Exercise details:
For every record, give an exact copy that has no pictures in it.

Extracted records:
——

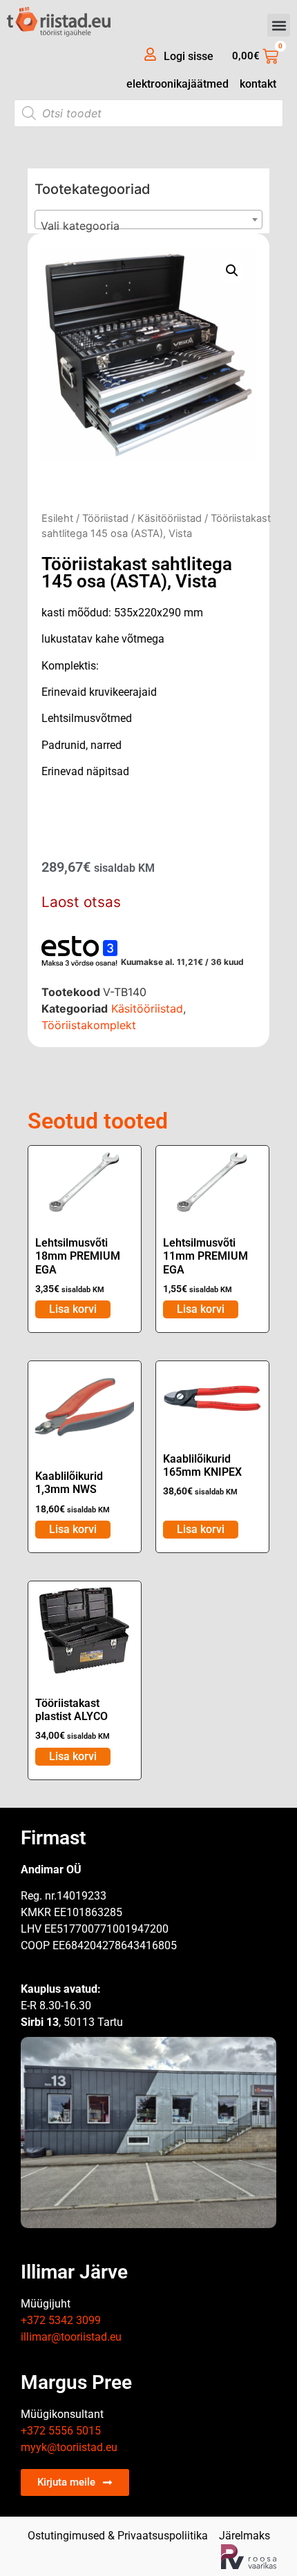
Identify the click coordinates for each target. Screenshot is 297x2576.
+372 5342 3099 (61, 2320)
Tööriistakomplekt (88, 1025)
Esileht (57, 518)
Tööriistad (105, 518)
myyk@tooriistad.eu (69, 2447)
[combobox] (148, 219)
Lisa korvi (73, 1309)
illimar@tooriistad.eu (71, 2336)
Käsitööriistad (169, 518)
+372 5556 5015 (61, 2430)
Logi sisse (188, 56)
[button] (278, 25)
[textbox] (148, 226)
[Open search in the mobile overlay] (148, 113)
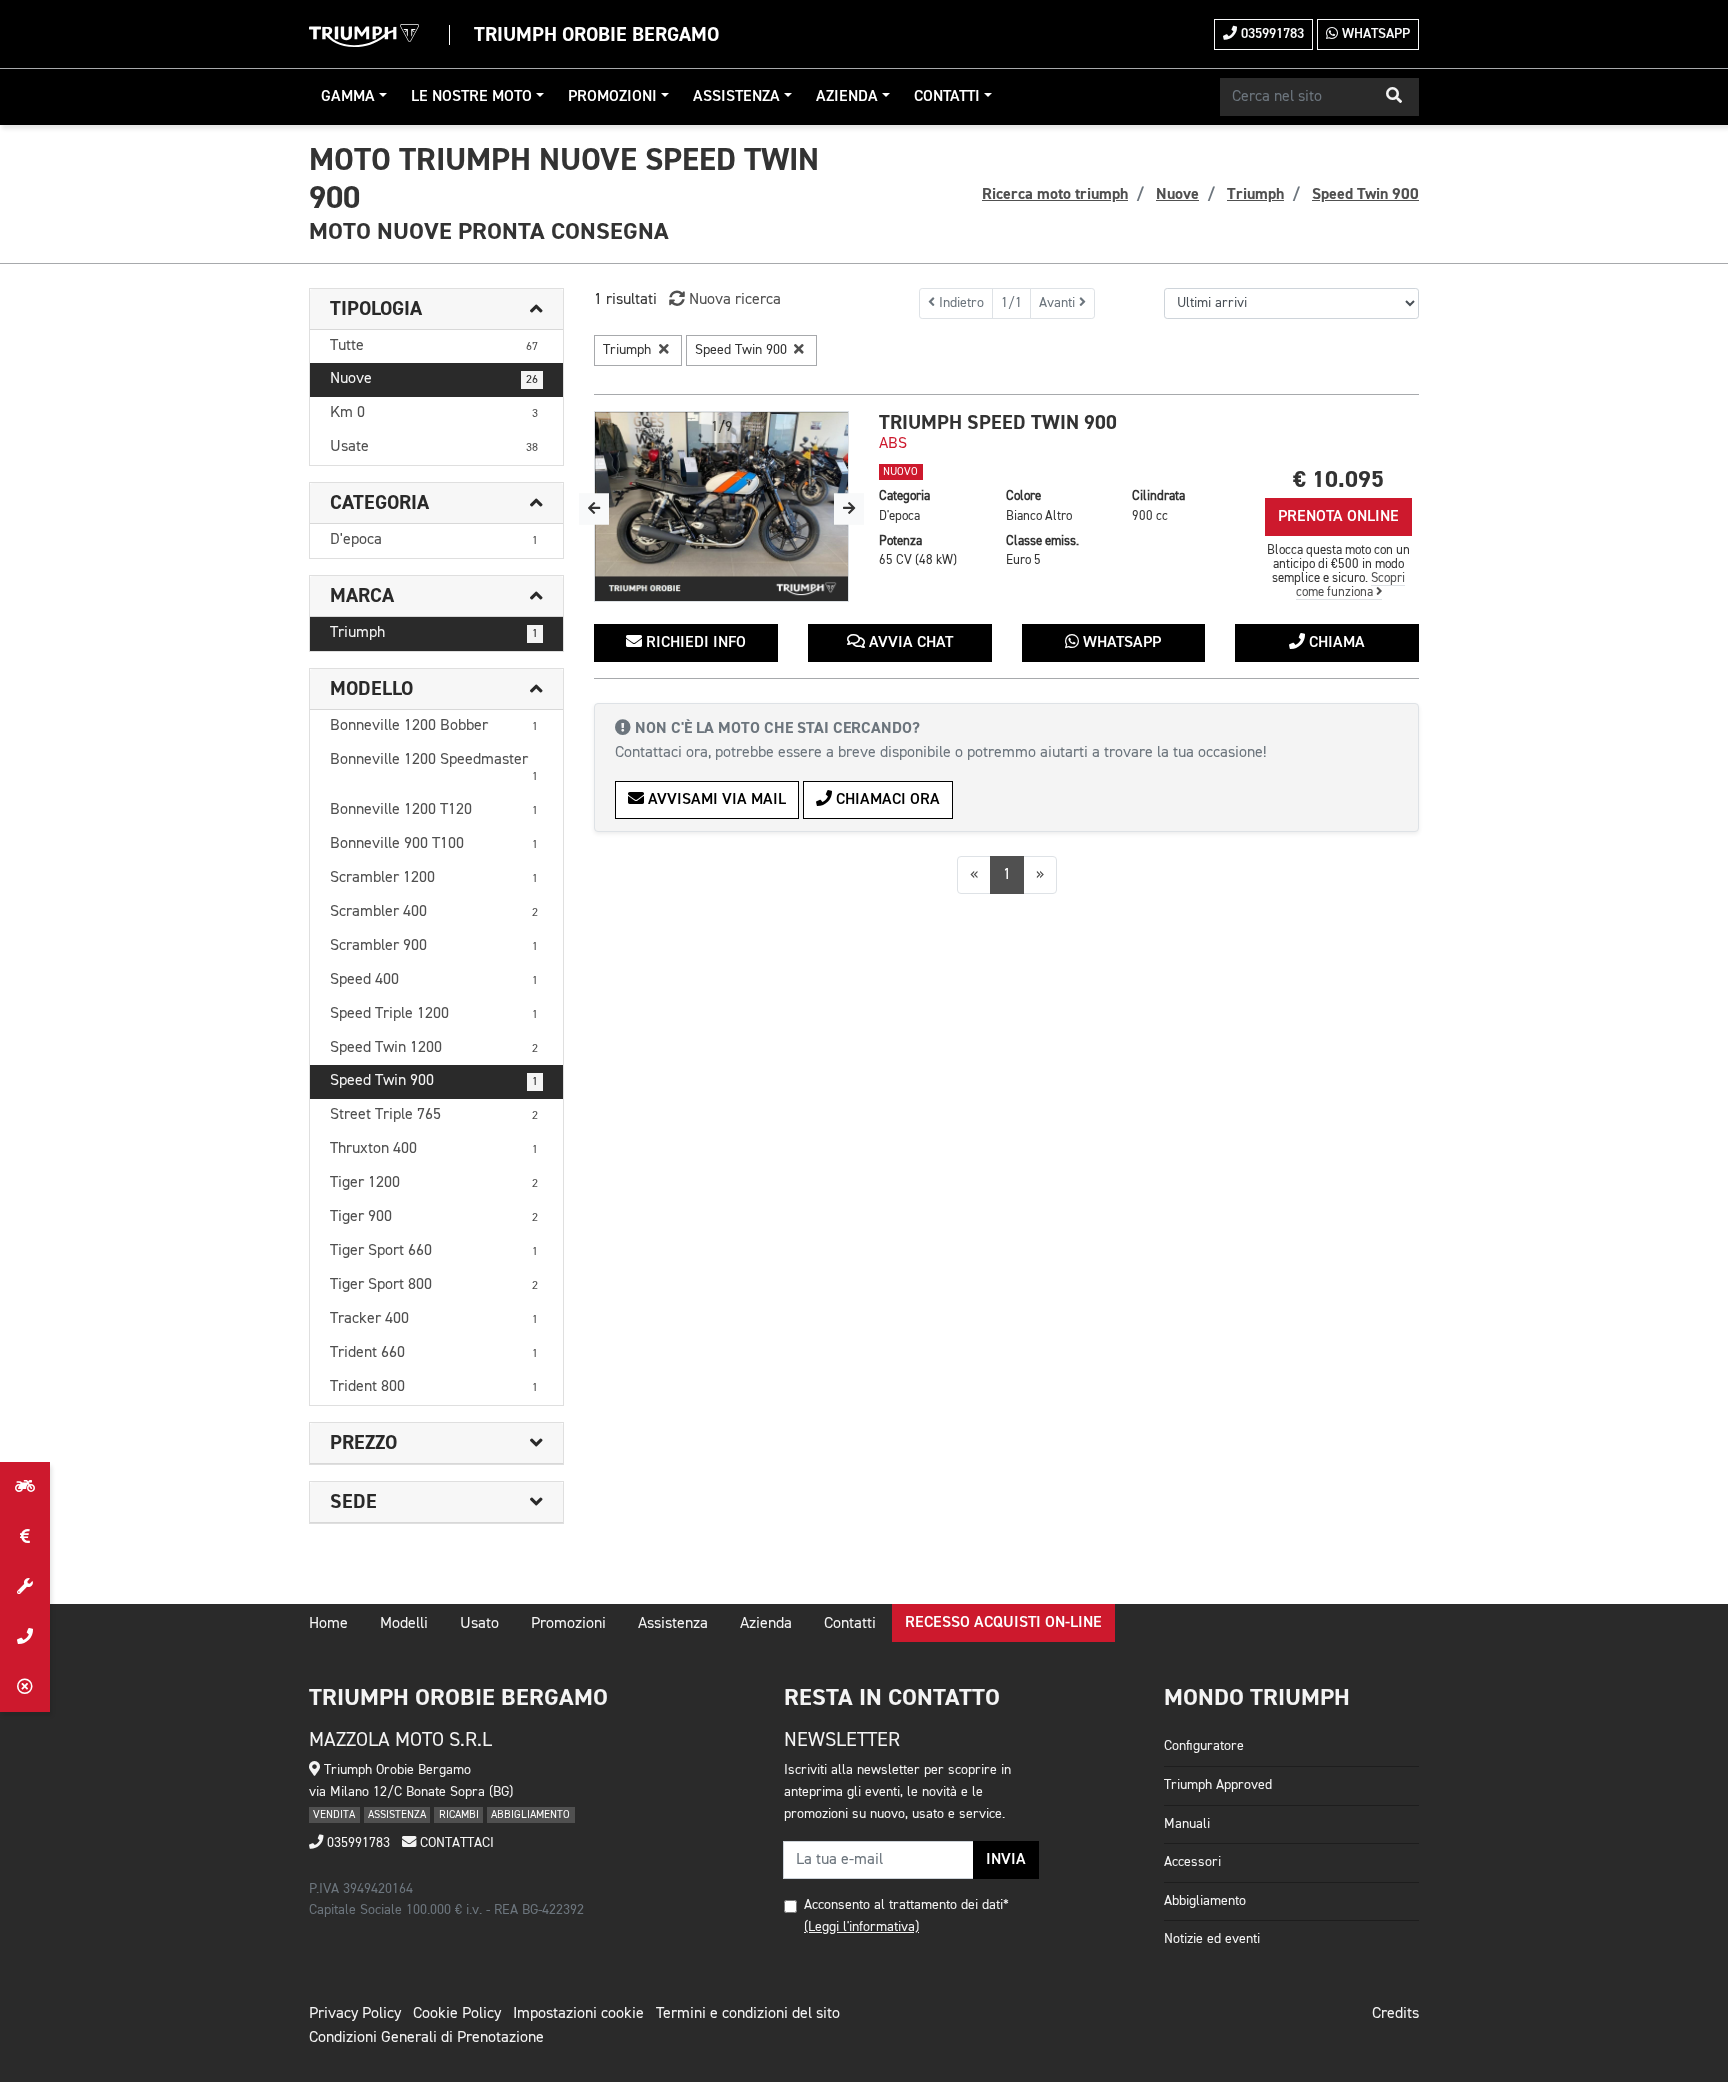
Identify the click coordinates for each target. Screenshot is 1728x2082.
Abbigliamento (1205, 1901)
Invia (1006, 1860)
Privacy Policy (355, 2014)
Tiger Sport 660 (434, 1251)
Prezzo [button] (363, 1443)
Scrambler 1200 (434, 878)
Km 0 (434, 413)
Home (328, 1624)
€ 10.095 (1338, 479)
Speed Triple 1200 (434, 1014)
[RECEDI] (25, 1687)
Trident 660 (434, 1353)
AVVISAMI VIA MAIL (715, 800)
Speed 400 (434, 980)
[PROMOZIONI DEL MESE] (25, 1537)
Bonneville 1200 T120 (434, 810)
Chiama (1335, 643)
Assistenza (736, 97)
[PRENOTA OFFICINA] (25, 1587)
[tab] (436, 309)
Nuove (434, 379)
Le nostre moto (471, 97)
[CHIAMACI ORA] (25, 1637)
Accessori (1192, 1862)
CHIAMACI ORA (886, 800)
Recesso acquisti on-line (1003, 1623)
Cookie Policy (457, 2014)
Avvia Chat (909, 643)
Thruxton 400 (434, 1149)
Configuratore (1204, 1746)
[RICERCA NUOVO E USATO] (25, 1487)
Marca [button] (362, 596)
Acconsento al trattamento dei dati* (906, 1905)
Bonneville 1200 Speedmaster (434, 767)
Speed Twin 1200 (434, 1048)
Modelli (404, 1624)
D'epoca (434, 540)
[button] (1394, 97)
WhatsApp (1374, 34)
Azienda (847, 97)
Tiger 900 (434, 1217)
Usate (434, 447)
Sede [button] (353, 1502)
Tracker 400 (434, 1319)
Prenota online (1338, 517)
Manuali (1187, 1824)
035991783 (1270, 34)
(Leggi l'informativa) (861, 1927)
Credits (1395, 2014)
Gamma (348, 97)
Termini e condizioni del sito (748, 2014)
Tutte (434, 346)
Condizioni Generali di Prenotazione (426, 2038)
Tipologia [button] (376, 309)
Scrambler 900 (434, 946)
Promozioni (612, 97)
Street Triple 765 (434, 1115)
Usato (479, 1624)
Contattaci (455, 1843)
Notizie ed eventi (1212, 1939)
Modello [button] (371, 689)
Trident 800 (434, 1387)
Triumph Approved (1218, 1785)
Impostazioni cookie (578, 2014)
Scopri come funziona (1351, 585)
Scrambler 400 (434, 912)
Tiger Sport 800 (434, 1285)
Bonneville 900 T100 (434, 844)
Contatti (947, 97)
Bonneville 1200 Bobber (434, 726)
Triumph (434, 633)
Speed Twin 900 (434, 1081)
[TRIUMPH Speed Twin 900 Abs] (721, 507)
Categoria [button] (379, 503)
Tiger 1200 (434, 1183)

——

Expected answer:
Identify the click coordinates for each target. Screenshot is 297x2576.
+372 5342 3099 (61, 2320)
Tööriistakomplekt (88, 1025)
Esileht (57, 518)
Tööriistad (105, 518)
myyk@tooriistad.eu (69, 2447)
[combobox] (148, 219)
Lisa korvi (73, 1309)
illimar@tooriistad.eu (71, 2336)
Käsitööriistad (169, 518)
+372 5556 5015 (61, 2430)
Logi sisse (188, 56)
[button] (278, 25)
[textbox] (148, 226)
[Open search in the mobile overlay] (148, 113)
Identify the click coordinates for each target. Screenshot is 1728x2082.
Abbigliamento (1205, 1901)
Invia (1006, 1860)
Privacy Policy (355, 2014)
Tiger Sport 660 (434, 1251)
Prezzo [button] (363, 1443)
Scrambler 1200 (434, 878)
Km 0 (434, 413)
Home (328, 1624)
€ 10.095 (1338, 479)
Speed Triple 1200 (434, 1014)
[RECEDI] (25, 1687)
Trident 660 (434, 1353)
AVVISAMI VIA MAIL (715, 800)
Speed 400 (434, 980)
[PROMOZIONI DEL MESE] (25, 1537)
Bonneville 1200 T120 (434, 810)
Chiama (1335, 643)
Assistenza (736, 97)
[PRENOTA OFFICINA] (25, 1587)
[tab] (436, 309)
Nuove (434, 379)
Le nostre moto (471, 97)
[CHIAMACI ORA] (25, 1637)
Accessori (1192, 1862)
CHIAMACI ORA (886, 800)
Recesso acquisti on-line (1003, 1623)
Cookie Policy (457, 2014)
Avvia Chat (909, 643)
Thruxton 400 (434, 1149)
Configuratore (1204, 1746)
[RICERCA NUOVO E USATO] (25, 1487)
Marca [button] (362, 596)
Acconsento al trattamento dei dati* (906, 1905)
Bonneville 1200 Speedmaster (434, 767)
Speed Twin 1200 (434, 1048)
Modelli (404, 1624)
D'epoca (434, 540)
[button] (1394, 97)
WhatsApp (1374, 34)
Azienda (847, 97)
Tiger 900 (434, 1217)
Usate (434, 447)
Sede [button] (353, 1502)
Tracker 400 (434, 1319)
Prenota online (1338, 517)
Manuali (1187, 1824)
035991783 (1270, 34)
(Leggi l'informativa) (861, 1927)
Credits (1395, 2014)
Gamma (348, 97)
Termini e condizioni del sito (748, 2014)
Tutte (434, 346)
Condizioni Generali di Prenotazione (426, 2038)
Tipologia [button] (376, 309)
Scrambler 900 (434, 946)
Promozioni (612, 97)
Street Triple 765 (434, 1115)
Usato (479, 1624)
Contattaci (455, 1843)
Notizie ed eventi (1212, 1939)
Modello [button] (371, 689)
Trident 800 (434, 1387)
Triumph Approved (1218, 1785)
Impostazioni cookie (578, 2014)
Scopri come funziona (1351, 585)
Scrambler 400 (434, 912)
Tiger Sport 800 (434, 1285)
Bonneville 900 T100 (434, 844)
Contatti (947, 97)
Bonneville 1200 Bobber (434, 726)
Triumph (434, 633)
Speed Twin 900 (434, 1081)
[TRIUMPH Speed Twin 900 Abs] (721, 507)
Categoria [button] (379, 503)
Tiger 1200 (434, 1183)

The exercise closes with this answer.